*** Block opens ***
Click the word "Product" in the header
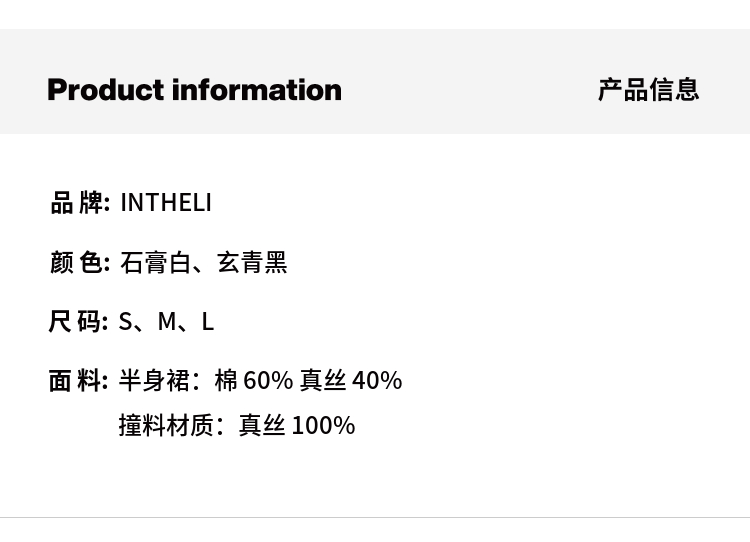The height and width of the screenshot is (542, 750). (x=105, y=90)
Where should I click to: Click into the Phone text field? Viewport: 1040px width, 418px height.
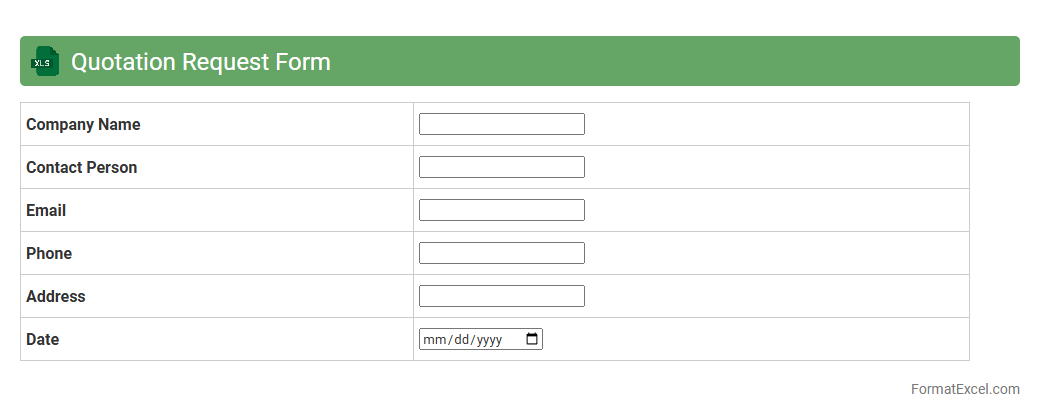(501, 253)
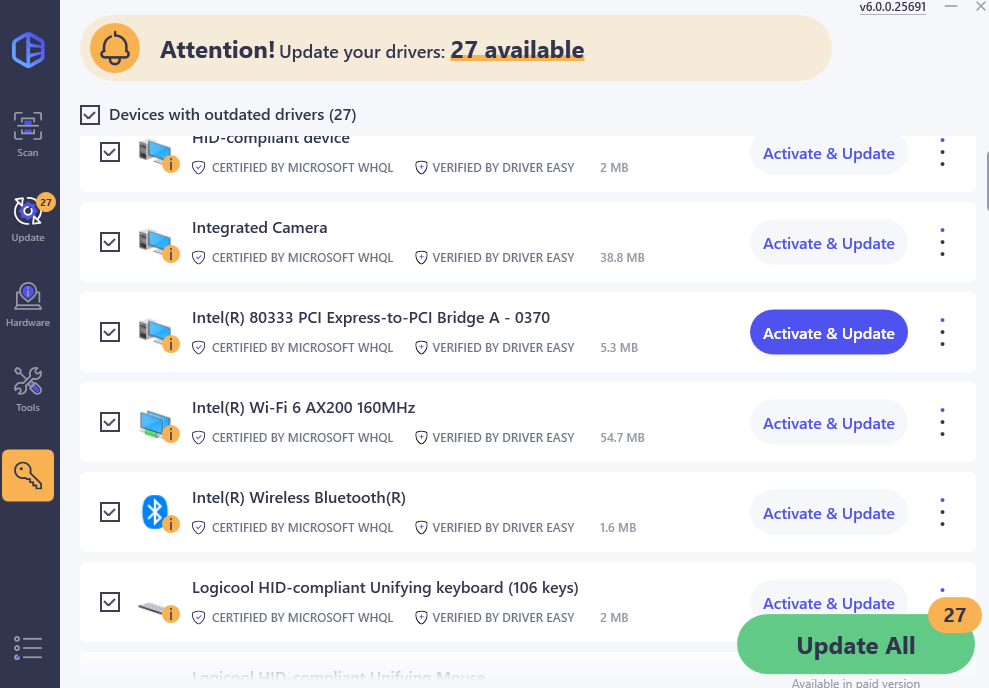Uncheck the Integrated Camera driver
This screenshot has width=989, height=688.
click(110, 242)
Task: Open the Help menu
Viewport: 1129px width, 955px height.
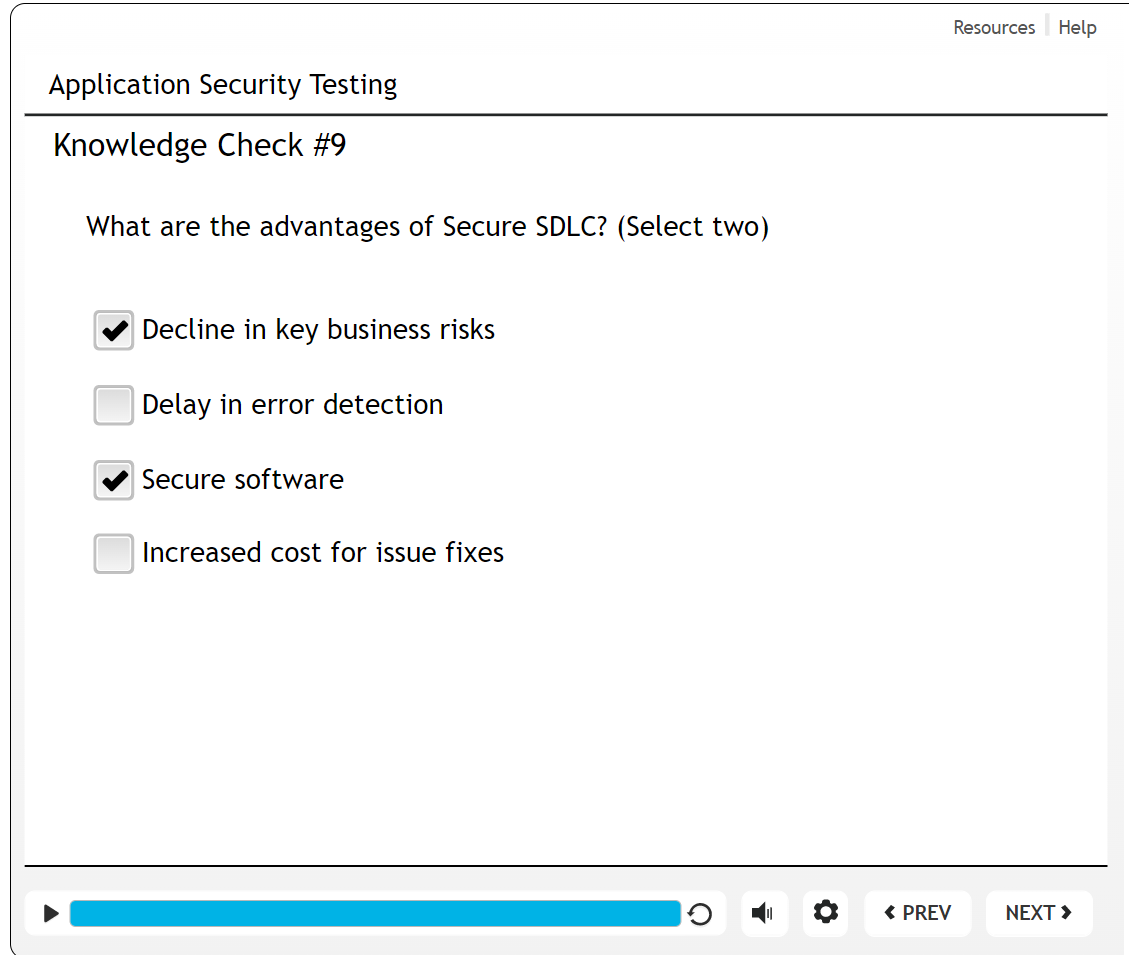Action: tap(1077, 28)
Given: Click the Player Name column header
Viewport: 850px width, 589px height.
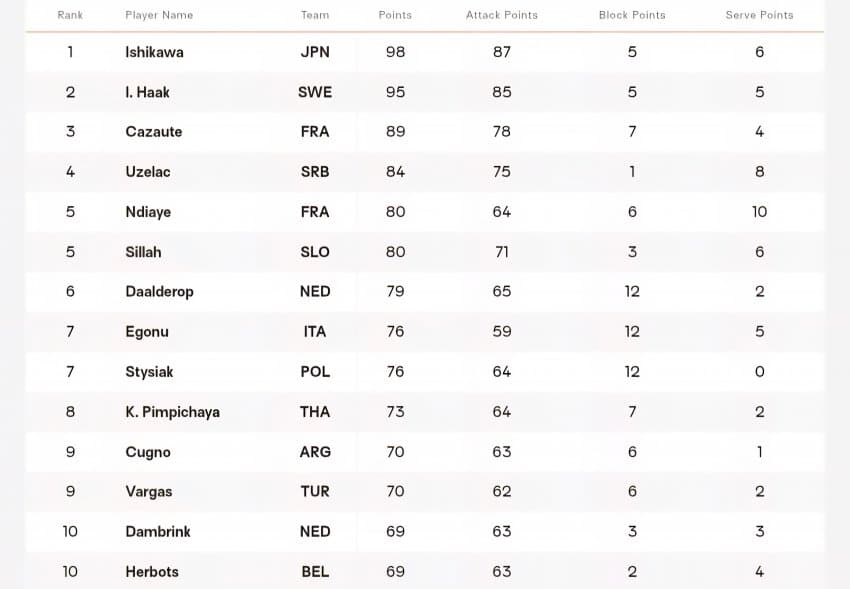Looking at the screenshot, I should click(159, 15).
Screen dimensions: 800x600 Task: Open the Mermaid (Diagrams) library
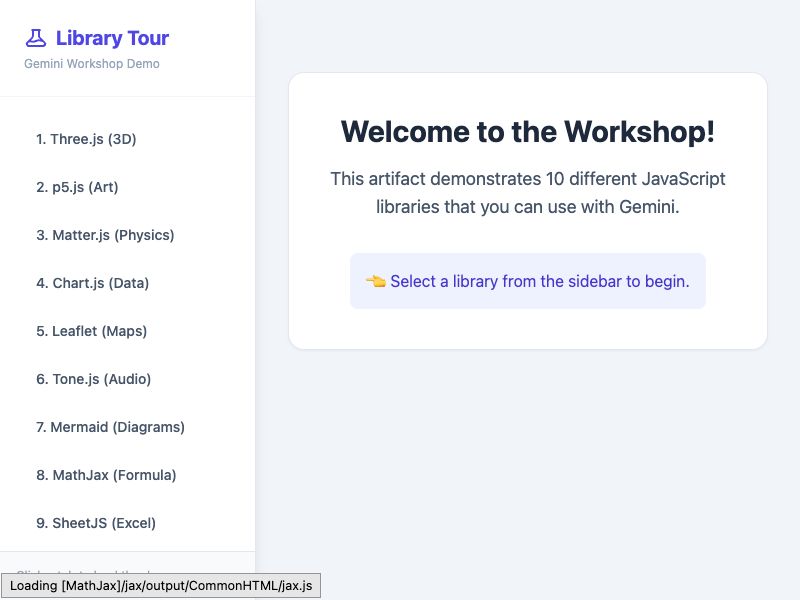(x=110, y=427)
*** Block closes ***
*** Block opens ***
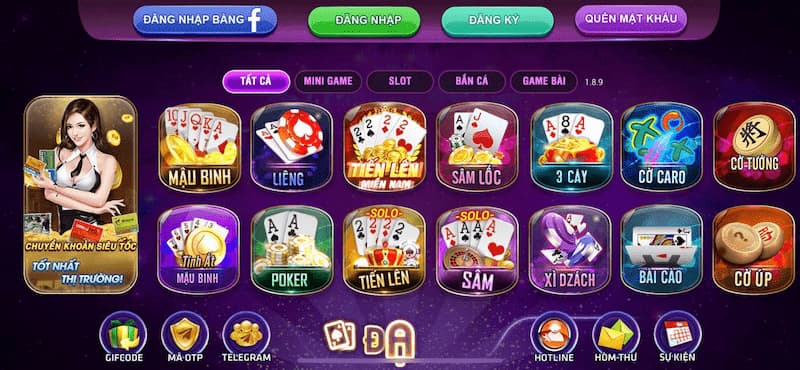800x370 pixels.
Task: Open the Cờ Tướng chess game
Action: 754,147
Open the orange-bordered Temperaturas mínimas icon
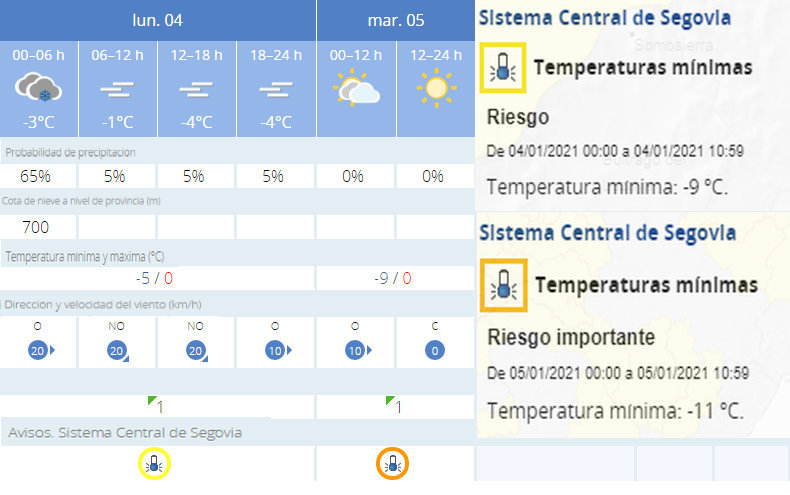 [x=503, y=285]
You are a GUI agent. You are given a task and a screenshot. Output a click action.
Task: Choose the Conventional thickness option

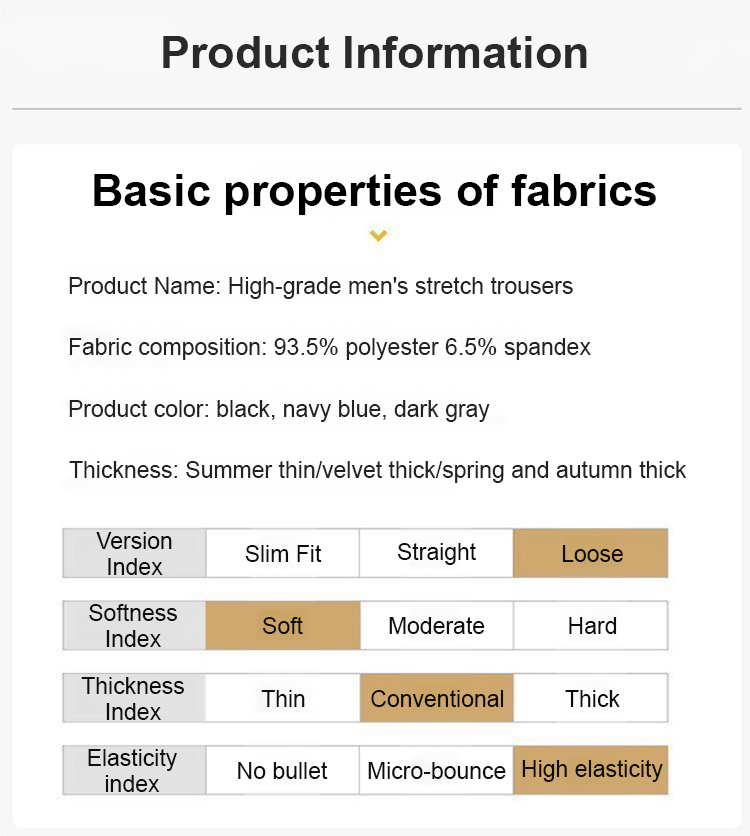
*** Block closes ***
#### [WORK REQUIRED]
From the material above, retype precisely the lines between the line holding "You are a GUI" and the line holding "Task: Choose the", inclusive, and nothing beyond them.

#### [ANSWER TO THIS PROBLEM]
You are a GUI agent. You are given a task and a screenshot. Output a click action.
Task: Choose the Conventional thickness option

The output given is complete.